Seriously though, I was expecting a critique of actual Swift, not just someone annoyed that their favourite feature of Xcode doesn't work with Swift. How many versions of Xcode didn't have this feature? I can't find a citation, but I seem to recall it was added around Xcode 4... all other versions of Objective C were jokes, then?

I personally find Swift to be incredibly expressive, even though I'm still very new at it. I also find Xcode to be an amazingly powerful and somewhat error prone suite of tools... even with ObjC, though definitely more so with Swift


On top of that, his complaints about error messages are... well... not sure the word I'm looking for.

I don't even know swift and those error messages don't look that bad to me. The only thing that seemed slightly odd is the Int(...) < Int(...) one... but again I don't know swift, so maybe that's just a badly formed expression (like attempting to compare object references or something).


the clang errors Xcode gives you when using ObjC are generally quite helpful. They should be, as they represent decades of development effort (on GCC and then clang).
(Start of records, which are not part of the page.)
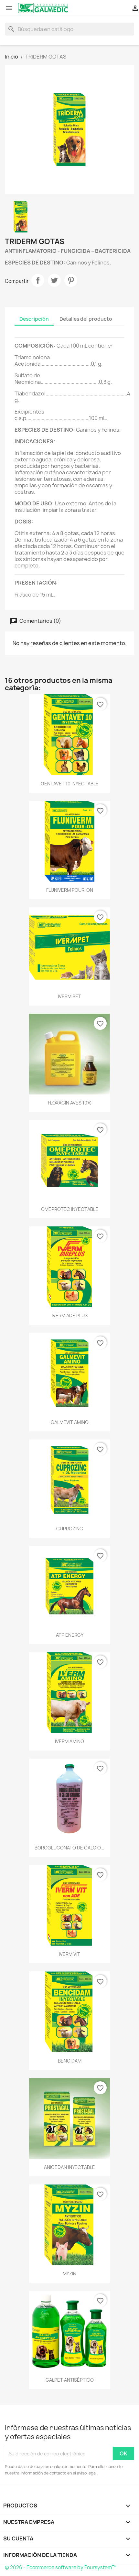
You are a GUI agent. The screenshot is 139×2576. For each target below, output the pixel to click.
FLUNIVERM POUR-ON (69, 890)
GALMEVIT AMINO (70, 1422)
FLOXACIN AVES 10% (69, 1103)
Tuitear (54, 280)
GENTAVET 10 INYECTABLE (70, 784)
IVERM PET (69, 996)
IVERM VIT (69, 1954)
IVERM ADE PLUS (70, 1315)
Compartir (37, 280)
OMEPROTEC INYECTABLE (69, 1209)
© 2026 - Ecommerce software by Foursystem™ (60, 2567)
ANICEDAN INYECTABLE (69, 2167)
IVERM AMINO (69, 1741)
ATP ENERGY (69, 1635)
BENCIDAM (69, 2061)
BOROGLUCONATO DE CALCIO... (69, 1848)
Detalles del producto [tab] (85, 319)
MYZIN (69, 2273)
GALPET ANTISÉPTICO (70, 2380)
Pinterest (70, 280)
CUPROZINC (69, 1528)
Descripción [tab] (34, 319)
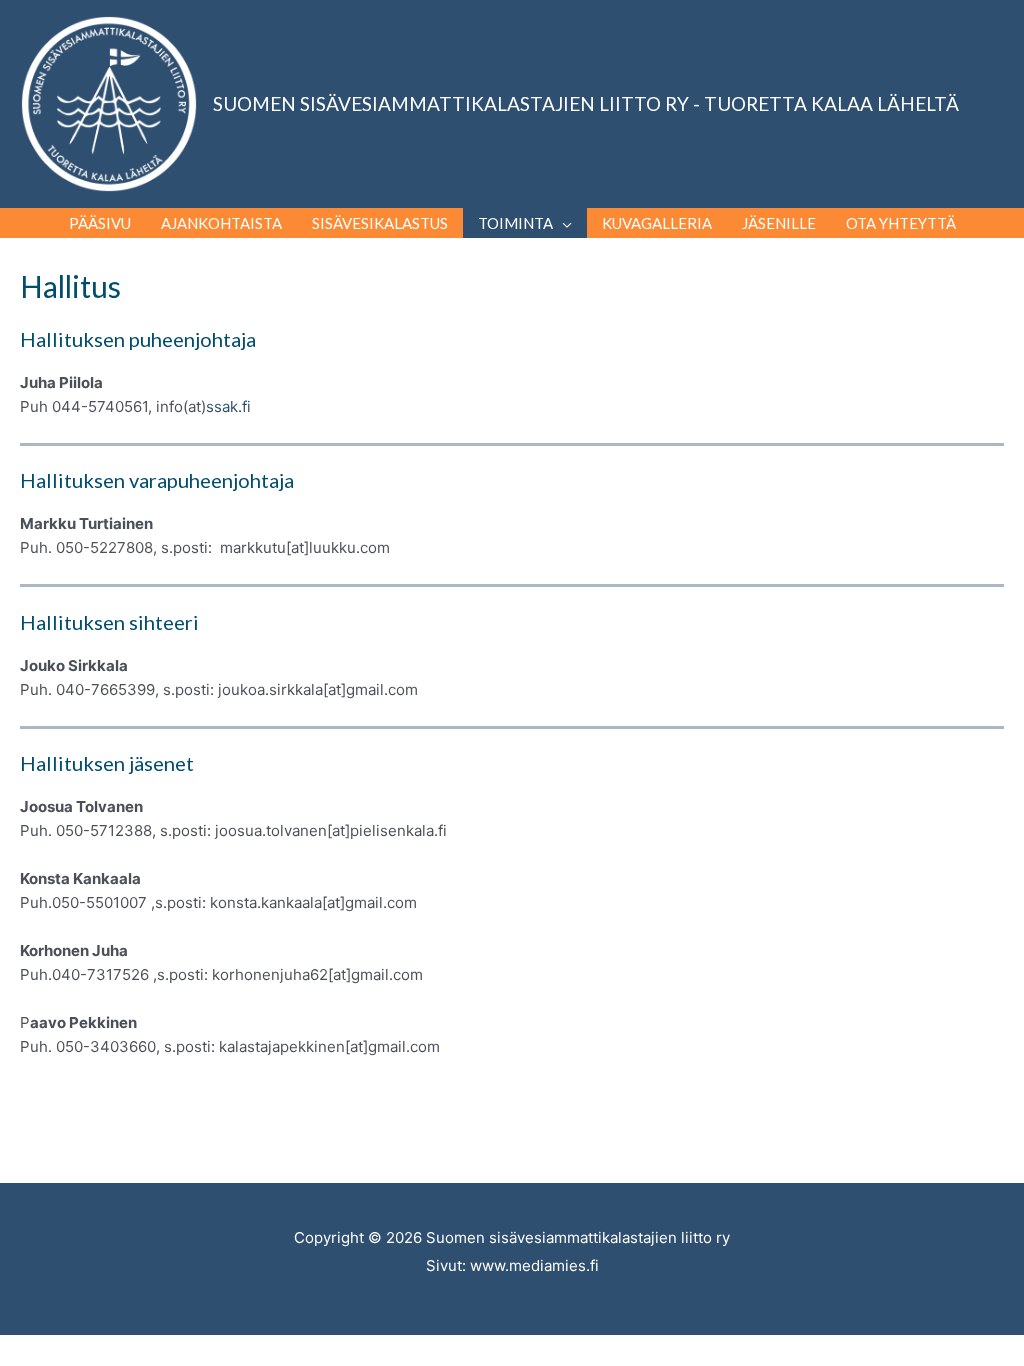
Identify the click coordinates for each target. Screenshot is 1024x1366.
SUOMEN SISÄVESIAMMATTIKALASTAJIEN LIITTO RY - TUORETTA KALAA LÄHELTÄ (586, 103)
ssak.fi (228, 406)
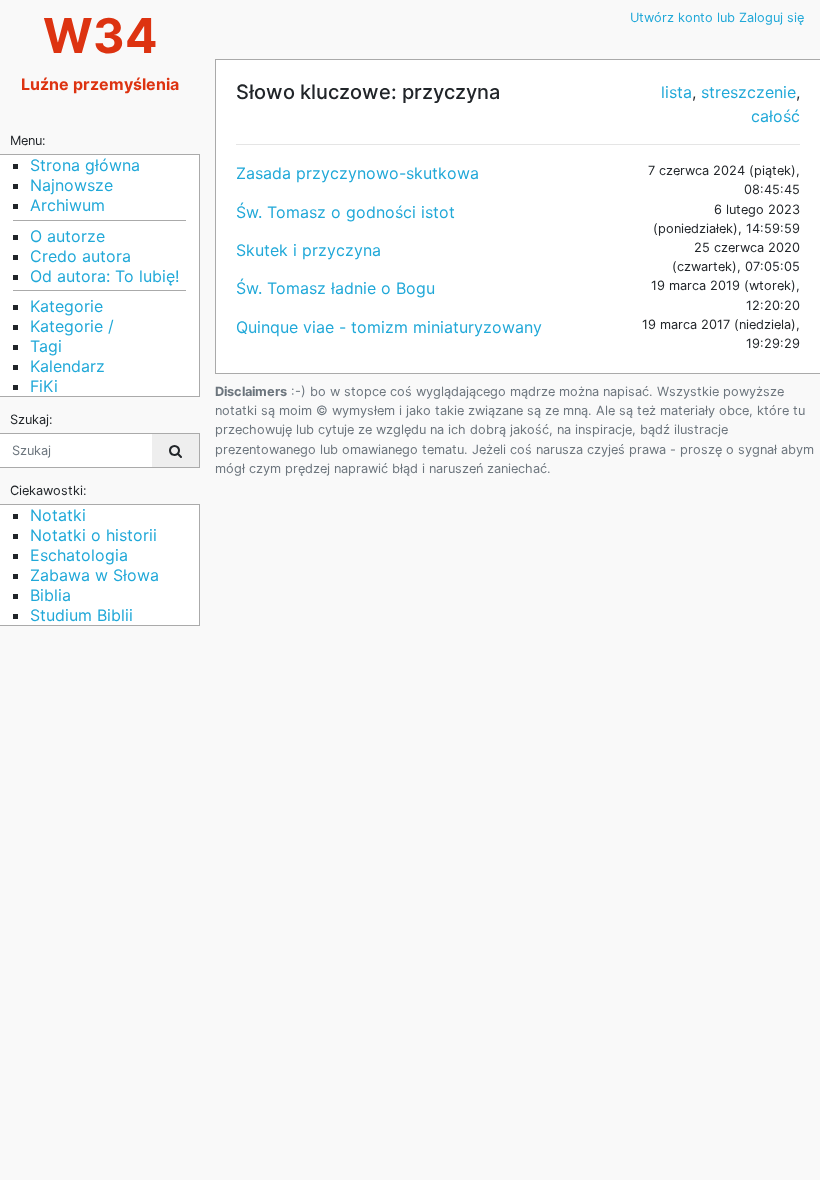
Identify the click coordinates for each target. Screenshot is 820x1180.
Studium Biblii (81, 615)
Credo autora (80, 256)
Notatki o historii (93, 535)
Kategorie (66, 306)
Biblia (50, 595)
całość (775, 116)
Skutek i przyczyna (308, 250)
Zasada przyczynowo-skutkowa (357, 173)
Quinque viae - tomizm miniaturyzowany (389, 327)
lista (676, 92)
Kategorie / (72, 326)
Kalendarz (67, 366)
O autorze (67, 236)
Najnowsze (71, 185)
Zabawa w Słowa (94, 575)
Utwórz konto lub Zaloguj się (717, 17)
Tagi (46, 346)
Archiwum (67, 205)
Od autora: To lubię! (104, 276)
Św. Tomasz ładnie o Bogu (335, 288)
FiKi (44, 386)
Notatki (58, 515)
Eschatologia (79, 555)
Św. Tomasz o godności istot (345, 212)
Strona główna (85, 165)
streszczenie (748, 92)
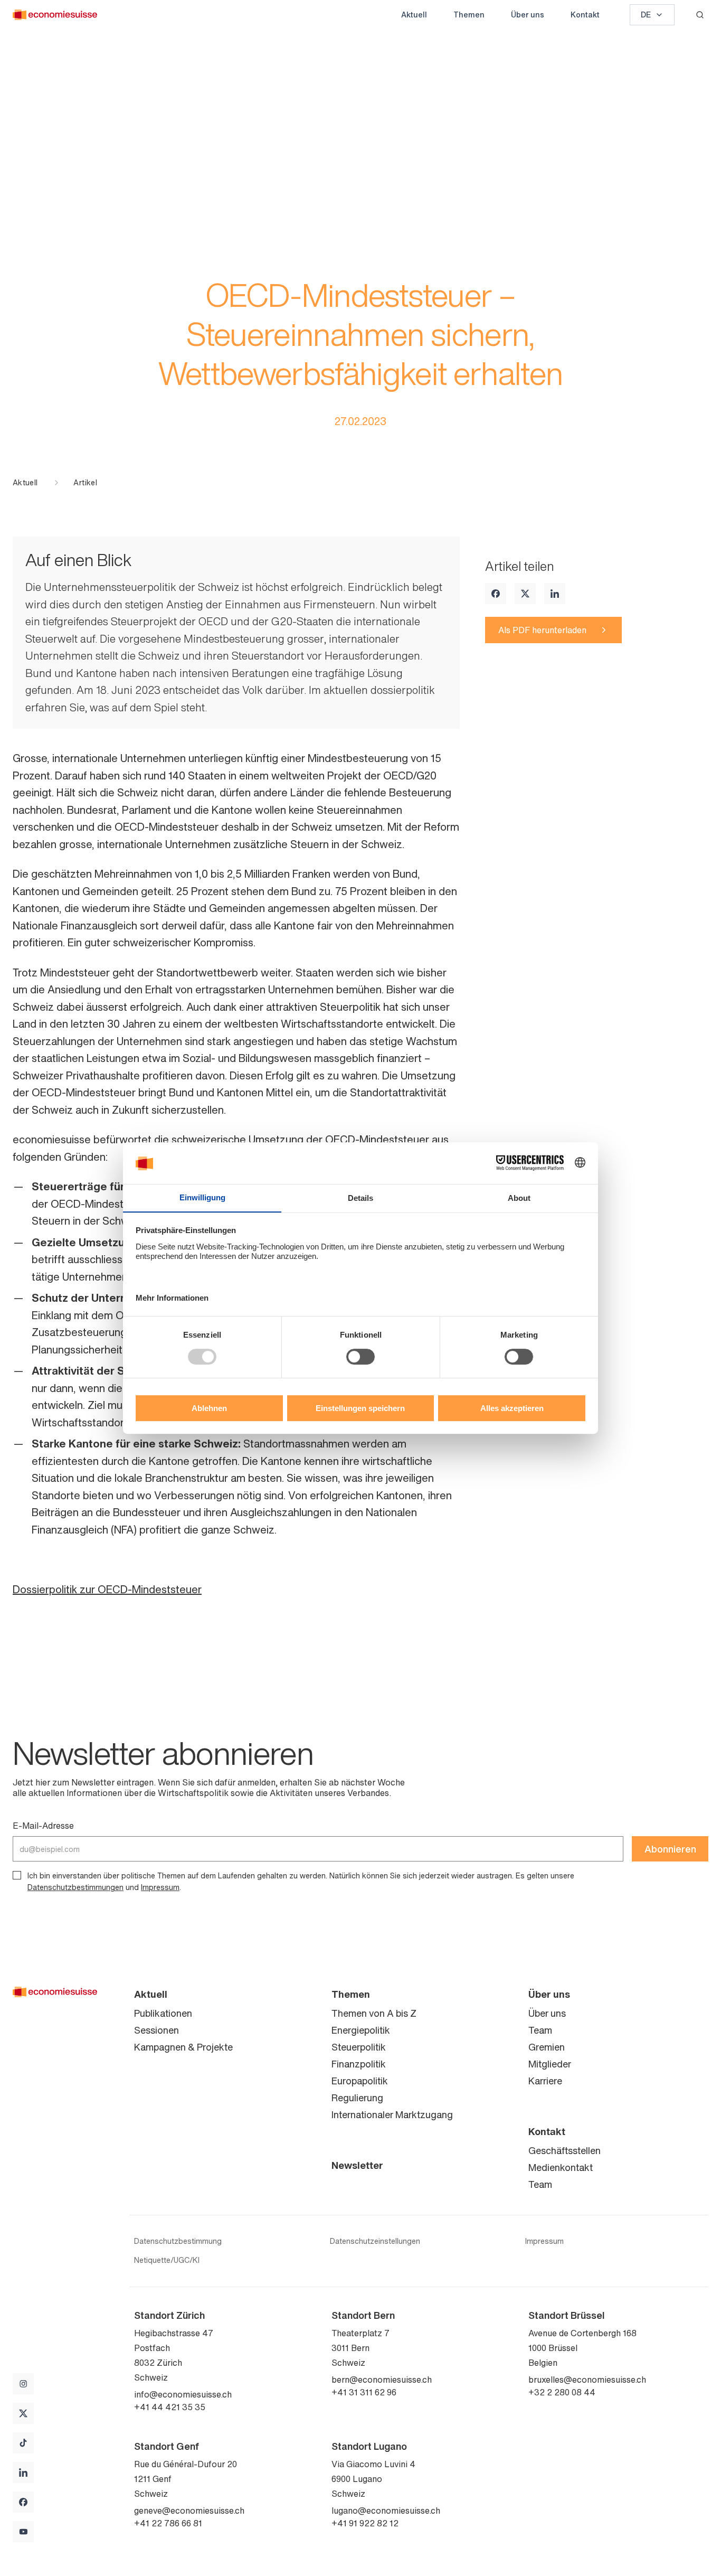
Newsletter (357, 2165)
Swift is notably less verbose, but mostly it's just as an ObjC dev you've developed years of experience and you know what that EXC_BAD_ACCESS probably means you forgot to do... with Swift you're a beginner again.


I don't think the primary complaint was about not being able to refactor, that's just how he opened. Most of the article is about just how ambiguous and deceiving the errors can be, and all rooting from a similar mistake too.


[deleted]


Swift has a REPL... have you used it a bunch and found it lacking? (serious question, as I have not used the REPL a lot)


[deleted]


RubyMotion


I honestly can't take your post seriously. I only read the first paragraph and saw complaints about something that is in BETA. It won't even be released until Oct. at the earliest. Instead, you should have phrased your post much differently. Like, hey...I tried it out, and here are the things I noticed so far about Xcode 7 and swift 2.0. Instead you start off with your title calling a beta product, months from release, a joke.


New languages are no longer evaluated based on just the language, but by the ecosystem surrounding the language.


> Thanks to all the bugs in Xcode 7 beta and OS X 10.11 beta

You are using beta software. Come on. So stupid.


I've never had so many "!" and "?" in my code than with Swift. Like if you feel the same way!